Maintenance of these new machines might cost a lot, which might make the firm’s decision more precise on becoming capital-intensive. The Micro-environment Kit Kate bars are produced in 13 countries by Nestle: I-J, Canada, Australia, South Africa, Germany, Russia, Japan, China, Malaysia, India, Turkey, United Arab Emirates, ND Bulgaria. Kit Kate bars in the United States are produced under license by The Hershey Company, a Nestle competitor, due to a prior licensing agreement with Renowned. A U. S.

Halloween themed Kit Kate bar alongside a regular international version Kit Kate bar The year 2003 was a turning point for the Kit Kate bar as well as the confectionery industry in general. The popularity of low Carr diets and the push to healthier eating stifled sales growth in many parts of the world. In addition, fierce competition from Actuary’s newly formed Dairy Milk super brand also contributed to ales of the Kit Kate decreasing considerably in its home market of the I-J, and threatened to depose it from its position.

The solution adopted by Nestle and others was to increase dramatically the number of new and unique variations of their confections and market them as limited or special editions, whereby they would usually only be available for a few months at a time so as not to impact the sales of their permanent edition counterparts. The strategy initially reversed the decline of the Kit Kate and has been adopted worldwide by Nestle, Hershey, Mars and others with similar success. This has resulted in many new flavors and varieties of the Kit Kate and other confections appearing globally since then.

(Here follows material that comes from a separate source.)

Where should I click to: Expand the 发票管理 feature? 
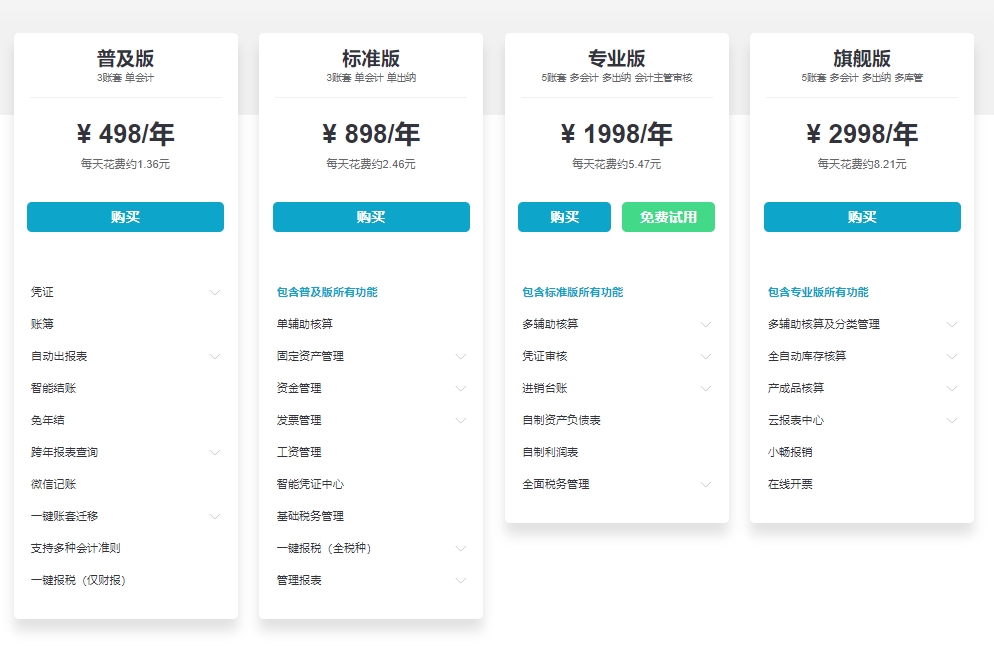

While some flavors have been hits, many have flopped, alienating some consumers in the process, causing Nestle to scale back on new releases. In late 2005, Chris White, the managing director of Nestle Renowned abruptly left his Job amid controversy that his marketing strategies may in fact have had a negative impact on Kit Kate and confection sales in the long term. Also, in September 2006 Nestle announced they were eliminating 25% of their workforce in York and moving production of Smarmiest to Germany. One of the reasons given for the cuts and moves was so the York factory could be modernized for Kit Kate production to continue.

As dark chocolate has seen increased demand and favor worldwide because of its purported health benefits, September 2006 saw the launch of the four-finger Kit Kate Fine Dark in the I-J as a permanent edition, as well as new packaging for the entire brand. Hershey had sold the four-finger Kit Kate Dark in the US several years previously as a limited edition, and has begun doing so again. Nestle now manufactures two finger Kit Stats with natural flavorings, and for the first mime, Kit Stats in this format are suitable for vegetarians.